YÜKSEK Seçim Kurulu'nun İstanbul seçimleriyle ilgili kararını vermesi bekleniyor. Şüphesiz kurul yılların tecrübesine dayanarak karar verecek. Eldeki verileri, somut delilleri inceleyecek ve son sözü söyleyecek.
Beklentiler kurulun ortalığa saçılan bu kadar şaibe, seçim yolsuzluğu, usulsüzlük ve oy hırsızlığından sonra seçimlerin tekrarı yönünde karar vermesi. Kurul aksi yönde bir karar verirse de en nihayetinde adil bulmasak da hukukun dediği olacak. Sokaklara çıkıp ortalığı yakıp yıkmak Tük toplumunun makul çoğunluğunun değil fakat Gezici çapulcuların adeti. Makul çoğunluk iptal beklese bile aksi yönde bir karar çıkarsa tepkisini sağduyulu bir şekilde gösterecek.
Ne kararlar alınmadı ki Türkiye'de?
Siz bakmayın bugün 'hukukun kontrolü elimizden gitti, yargıdaki militan ve mezhepçi yapılanmamız dağıldı' diyemedikleri için 'hukuka güven kalmadı' diyenlere. Onların 'hukuka güven tam' dedikleri dönemde hakimler ve yargıçlar 28 Şubat'ta darbeci askerlerden brifing dinlediler. İrtica ile mücadele etmek için nasıl yargı kararları vermeleri gerektiğini askerler dikte etti, hakim ve savcılar dinledi. Hatta toplantının sonunda tribün amigoları gibi el çırparak tezahürat bile yaptılar.
Cübbeli şarlatanlar! Bununla bitse neyse; iktidarın imam hatiplerin önünü açmak için yaptığı kanuni düzenlemeler Danıştay marifetiyle iptal edildi kaç kere. Daha doğrusu Danıştay marifetiyle değil Danıştay'a hakim olan mezhepçi militanlar marifetiyle demek gerekiyor.
Bugün hukukun üstünlüğünden, yargıya güvenden bahseden goygoycular o günlerde seslerini çıkarmıyorlardı.
Maalesef memleketimizde 367 garabeti de hukuk eli ile yaşandı. Üstelik en üst yargı kurumlarından birisi olan Anayasa Mahkemesi tarafından verildi o karar. Tıpkı 550 sandalyeli Meclis'ten 411 evet oyu ile geçen ve başörtüsüne özgürlük veren anayasa değişikliğinin iptal kararı gibi. Anayasa Mahkemesi'ne hakim olan, hukuku ideolojilerine kurban eden aynı zihniyetin eseri.
Örnekleri çoğaltabiliriz ama netice hep aynı. Bu kararları alan cübbeli şarlatanlar bugün toplum tarafından nefretle anılıyor.

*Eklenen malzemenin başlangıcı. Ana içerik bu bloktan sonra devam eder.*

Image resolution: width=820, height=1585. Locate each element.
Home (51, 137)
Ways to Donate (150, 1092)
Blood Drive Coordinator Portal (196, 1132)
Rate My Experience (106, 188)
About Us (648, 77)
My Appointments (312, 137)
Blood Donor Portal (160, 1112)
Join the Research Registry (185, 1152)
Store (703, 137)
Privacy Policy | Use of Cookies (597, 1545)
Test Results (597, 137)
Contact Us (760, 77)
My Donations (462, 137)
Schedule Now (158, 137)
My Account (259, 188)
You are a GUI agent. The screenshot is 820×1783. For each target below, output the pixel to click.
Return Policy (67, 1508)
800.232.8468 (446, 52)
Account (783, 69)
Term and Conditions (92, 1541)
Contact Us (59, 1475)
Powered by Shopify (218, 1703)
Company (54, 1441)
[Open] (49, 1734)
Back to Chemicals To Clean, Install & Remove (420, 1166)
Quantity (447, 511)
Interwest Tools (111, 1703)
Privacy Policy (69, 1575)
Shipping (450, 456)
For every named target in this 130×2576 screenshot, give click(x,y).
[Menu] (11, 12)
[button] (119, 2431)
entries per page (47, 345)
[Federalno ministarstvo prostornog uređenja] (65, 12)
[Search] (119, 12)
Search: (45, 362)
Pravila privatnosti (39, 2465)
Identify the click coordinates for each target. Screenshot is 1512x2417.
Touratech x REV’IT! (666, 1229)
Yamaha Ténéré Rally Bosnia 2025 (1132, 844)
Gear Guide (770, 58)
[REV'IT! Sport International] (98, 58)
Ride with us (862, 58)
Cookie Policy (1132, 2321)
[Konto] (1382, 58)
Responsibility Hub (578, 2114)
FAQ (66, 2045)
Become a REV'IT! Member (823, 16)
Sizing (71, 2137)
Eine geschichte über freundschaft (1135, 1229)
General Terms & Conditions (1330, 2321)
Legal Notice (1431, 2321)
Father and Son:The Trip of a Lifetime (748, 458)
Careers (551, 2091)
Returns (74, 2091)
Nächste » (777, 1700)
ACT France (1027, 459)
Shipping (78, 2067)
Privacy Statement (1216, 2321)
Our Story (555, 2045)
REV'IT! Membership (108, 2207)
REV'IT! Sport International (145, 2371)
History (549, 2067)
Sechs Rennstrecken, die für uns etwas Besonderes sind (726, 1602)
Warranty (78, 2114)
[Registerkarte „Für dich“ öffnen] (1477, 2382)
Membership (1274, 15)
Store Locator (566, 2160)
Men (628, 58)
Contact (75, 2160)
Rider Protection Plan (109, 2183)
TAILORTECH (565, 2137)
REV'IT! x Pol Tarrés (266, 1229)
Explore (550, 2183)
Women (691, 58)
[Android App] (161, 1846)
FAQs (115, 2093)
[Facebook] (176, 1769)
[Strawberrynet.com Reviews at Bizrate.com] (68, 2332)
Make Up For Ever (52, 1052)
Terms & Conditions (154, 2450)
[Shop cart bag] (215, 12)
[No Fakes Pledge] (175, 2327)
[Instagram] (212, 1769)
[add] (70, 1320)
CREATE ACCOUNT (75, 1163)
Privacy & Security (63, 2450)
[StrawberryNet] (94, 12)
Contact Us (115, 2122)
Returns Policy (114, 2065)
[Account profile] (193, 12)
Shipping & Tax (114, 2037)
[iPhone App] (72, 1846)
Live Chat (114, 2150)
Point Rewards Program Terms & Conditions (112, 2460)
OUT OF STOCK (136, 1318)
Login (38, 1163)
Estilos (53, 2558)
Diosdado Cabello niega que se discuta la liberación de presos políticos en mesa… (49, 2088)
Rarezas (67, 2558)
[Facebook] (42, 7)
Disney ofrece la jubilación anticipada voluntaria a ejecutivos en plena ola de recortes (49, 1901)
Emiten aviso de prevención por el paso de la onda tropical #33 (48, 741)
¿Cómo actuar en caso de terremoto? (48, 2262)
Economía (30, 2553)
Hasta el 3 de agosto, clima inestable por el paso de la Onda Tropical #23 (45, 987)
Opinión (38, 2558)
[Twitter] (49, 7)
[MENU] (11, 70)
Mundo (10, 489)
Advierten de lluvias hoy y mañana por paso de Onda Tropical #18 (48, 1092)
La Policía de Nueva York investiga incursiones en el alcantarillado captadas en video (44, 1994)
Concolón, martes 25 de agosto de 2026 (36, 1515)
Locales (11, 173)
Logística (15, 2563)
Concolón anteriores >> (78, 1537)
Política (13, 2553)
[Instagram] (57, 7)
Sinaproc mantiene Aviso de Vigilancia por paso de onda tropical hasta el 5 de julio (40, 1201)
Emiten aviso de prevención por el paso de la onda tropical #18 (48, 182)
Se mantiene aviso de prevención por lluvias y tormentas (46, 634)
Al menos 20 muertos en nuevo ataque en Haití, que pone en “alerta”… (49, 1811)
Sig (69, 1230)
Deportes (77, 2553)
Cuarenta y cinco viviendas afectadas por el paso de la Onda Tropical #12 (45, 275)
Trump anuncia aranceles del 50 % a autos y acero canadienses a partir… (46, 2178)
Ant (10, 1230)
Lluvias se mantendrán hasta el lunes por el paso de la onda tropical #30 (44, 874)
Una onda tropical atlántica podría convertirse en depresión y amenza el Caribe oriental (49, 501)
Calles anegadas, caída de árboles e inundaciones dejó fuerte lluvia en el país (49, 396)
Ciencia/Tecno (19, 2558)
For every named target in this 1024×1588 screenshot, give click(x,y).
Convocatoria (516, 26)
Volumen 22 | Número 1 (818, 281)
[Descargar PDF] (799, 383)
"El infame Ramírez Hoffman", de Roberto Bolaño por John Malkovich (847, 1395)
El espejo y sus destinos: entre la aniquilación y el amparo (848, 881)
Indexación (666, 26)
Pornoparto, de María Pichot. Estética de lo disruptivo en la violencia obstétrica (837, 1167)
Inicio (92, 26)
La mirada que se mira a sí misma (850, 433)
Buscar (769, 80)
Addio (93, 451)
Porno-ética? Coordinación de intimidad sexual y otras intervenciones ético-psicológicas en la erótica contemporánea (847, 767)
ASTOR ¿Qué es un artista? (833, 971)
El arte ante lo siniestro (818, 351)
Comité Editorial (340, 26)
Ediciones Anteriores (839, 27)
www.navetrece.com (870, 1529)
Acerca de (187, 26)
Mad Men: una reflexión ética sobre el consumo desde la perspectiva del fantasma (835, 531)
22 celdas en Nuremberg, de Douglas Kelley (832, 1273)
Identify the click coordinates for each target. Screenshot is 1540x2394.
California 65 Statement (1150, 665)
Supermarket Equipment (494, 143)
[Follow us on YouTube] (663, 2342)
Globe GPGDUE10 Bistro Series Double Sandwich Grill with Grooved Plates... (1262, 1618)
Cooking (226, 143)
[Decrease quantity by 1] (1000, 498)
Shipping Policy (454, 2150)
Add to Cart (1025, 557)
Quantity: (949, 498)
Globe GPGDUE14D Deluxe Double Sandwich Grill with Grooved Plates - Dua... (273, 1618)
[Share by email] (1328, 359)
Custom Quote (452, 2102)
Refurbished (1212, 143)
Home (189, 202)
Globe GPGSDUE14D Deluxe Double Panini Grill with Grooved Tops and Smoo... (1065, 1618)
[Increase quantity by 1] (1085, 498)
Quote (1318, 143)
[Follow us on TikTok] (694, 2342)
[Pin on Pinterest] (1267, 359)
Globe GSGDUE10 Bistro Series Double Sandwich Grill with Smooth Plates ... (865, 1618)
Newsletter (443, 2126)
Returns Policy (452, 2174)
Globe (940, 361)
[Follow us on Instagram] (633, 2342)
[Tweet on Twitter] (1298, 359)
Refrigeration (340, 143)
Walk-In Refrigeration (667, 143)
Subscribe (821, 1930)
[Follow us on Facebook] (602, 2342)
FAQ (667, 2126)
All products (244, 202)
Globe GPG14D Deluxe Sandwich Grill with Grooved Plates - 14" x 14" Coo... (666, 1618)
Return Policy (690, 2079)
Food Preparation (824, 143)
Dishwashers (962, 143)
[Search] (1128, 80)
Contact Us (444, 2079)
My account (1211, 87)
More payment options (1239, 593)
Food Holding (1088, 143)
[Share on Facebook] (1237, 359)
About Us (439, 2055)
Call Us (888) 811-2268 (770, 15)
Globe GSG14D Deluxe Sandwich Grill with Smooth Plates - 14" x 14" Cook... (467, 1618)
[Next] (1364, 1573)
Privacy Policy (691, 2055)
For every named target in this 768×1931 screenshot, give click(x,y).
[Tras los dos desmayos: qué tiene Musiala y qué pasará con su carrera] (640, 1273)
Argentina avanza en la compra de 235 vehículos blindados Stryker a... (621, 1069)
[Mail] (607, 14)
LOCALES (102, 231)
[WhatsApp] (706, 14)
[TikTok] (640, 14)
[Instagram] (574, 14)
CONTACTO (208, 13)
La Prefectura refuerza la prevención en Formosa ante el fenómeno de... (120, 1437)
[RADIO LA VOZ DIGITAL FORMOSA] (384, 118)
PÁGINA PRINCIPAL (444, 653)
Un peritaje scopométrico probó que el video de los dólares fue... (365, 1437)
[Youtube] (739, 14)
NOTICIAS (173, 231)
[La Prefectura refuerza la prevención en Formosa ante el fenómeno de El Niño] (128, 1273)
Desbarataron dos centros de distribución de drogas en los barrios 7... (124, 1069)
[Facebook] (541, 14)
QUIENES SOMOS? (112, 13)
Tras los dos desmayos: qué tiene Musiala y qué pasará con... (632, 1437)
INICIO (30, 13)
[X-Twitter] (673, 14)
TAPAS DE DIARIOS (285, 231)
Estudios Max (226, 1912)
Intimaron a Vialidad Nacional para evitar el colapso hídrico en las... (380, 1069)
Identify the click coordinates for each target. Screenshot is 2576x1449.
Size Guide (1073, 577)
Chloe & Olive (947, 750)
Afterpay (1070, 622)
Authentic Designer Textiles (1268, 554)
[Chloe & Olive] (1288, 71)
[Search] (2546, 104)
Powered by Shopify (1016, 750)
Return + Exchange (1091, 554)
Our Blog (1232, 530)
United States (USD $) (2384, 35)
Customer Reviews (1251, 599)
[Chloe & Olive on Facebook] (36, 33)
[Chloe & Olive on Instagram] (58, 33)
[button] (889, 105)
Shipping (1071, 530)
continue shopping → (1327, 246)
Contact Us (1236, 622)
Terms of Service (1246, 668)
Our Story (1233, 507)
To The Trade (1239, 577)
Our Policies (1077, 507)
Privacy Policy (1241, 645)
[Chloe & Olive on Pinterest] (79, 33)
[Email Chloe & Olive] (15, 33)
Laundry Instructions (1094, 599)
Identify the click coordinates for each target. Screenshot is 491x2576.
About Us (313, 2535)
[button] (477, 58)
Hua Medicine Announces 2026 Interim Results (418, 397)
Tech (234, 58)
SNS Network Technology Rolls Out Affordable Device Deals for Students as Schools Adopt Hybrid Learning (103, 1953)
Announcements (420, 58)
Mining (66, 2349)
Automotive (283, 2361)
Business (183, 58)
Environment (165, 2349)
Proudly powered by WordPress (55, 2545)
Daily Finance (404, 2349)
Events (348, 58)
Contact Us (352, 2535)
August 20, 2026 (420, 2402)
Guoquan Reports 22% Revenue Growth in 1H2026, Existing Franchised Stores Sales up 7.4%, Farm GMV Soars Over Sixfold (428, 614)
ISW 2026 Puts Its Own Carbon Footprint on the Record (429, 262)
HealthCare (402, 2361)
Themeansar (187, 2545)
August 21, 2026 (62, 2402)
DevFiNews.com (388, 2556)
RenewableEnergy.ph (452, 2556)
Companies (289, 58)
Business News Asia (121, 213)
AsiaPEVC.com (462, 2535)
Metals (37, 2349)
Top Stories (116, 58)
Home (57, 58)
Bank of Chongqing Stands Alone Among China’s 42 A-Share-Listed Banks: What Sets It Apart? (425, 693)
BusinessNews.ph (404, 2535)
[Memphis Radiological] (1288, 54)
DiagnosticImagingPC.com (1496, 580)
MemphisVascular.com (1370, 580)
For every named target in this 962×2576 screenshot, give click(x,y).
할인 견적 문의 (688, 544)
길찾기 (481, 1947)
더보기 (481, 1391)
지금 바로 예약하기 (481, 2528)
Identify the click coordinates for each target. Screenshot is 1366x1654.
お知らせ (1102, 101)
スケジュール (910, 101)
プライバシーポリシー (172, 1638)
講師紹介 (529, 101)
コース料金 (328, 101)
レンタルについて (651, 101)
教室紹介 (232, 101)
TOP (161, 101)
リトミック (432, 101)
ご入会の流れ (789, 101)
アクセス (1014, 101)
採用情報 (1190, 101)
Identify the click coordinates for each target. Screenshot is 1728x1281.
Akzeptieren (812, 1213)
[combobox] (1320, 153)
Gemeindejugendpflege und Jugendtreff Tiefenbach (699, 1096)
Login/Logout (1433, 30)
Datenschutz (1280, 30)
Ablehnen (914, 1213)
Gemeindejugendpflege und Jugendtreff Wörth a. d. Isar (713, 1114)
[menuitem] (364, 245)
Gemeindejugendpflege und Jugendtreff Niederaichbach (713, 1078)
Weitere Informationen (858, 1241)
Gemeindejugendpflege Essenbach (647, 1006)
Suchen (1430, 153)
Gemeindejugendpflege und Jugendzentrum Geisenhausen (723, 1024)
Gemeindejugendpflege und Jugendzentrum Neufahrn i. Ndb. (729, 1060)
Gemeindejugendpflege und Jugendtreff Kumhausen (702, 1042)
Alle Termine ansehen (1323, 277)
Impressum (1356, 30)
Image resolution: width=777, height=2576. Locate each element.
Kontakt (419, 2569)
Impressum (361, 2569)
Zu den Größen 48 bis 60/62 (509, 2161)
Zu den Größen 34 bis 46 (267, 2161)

Çoğunun adı sanı zaten unutuldu ama gıyaplarında çoktan adalet mücadelemizin yüz karaları olarak bellendiler. Hukuku guguk yaparak durdurmak istedikleri ise çoktan kahramanlaştı. 28 Şubat hukuku tarafından 'kan emici' ve 'yarasa' olarak isimlendirilen muhafazakar siyaset ülke tarihine damgasını vurdu bile.
Muhafazakar siyasetin değerleri artık toplumun değerleri haline geldi. CHP bile muhafazakarlığa özenerek siyaset yapıyor. YSK'nın vereceği karar da böyle olacak. İhtimal vermiyorum ama YSK hatalı bir karar verirse şaibe açığa çıkmadığı ile kalacak. Günün sonunda Türkiye kutlu mücadelesine devam edecek. Yolundan dönmeyecek. Ancak yanlış kararlar verenler tıpkı öncekilerin akıbetine uğrayacak; hayırla yad edilmeyecekler.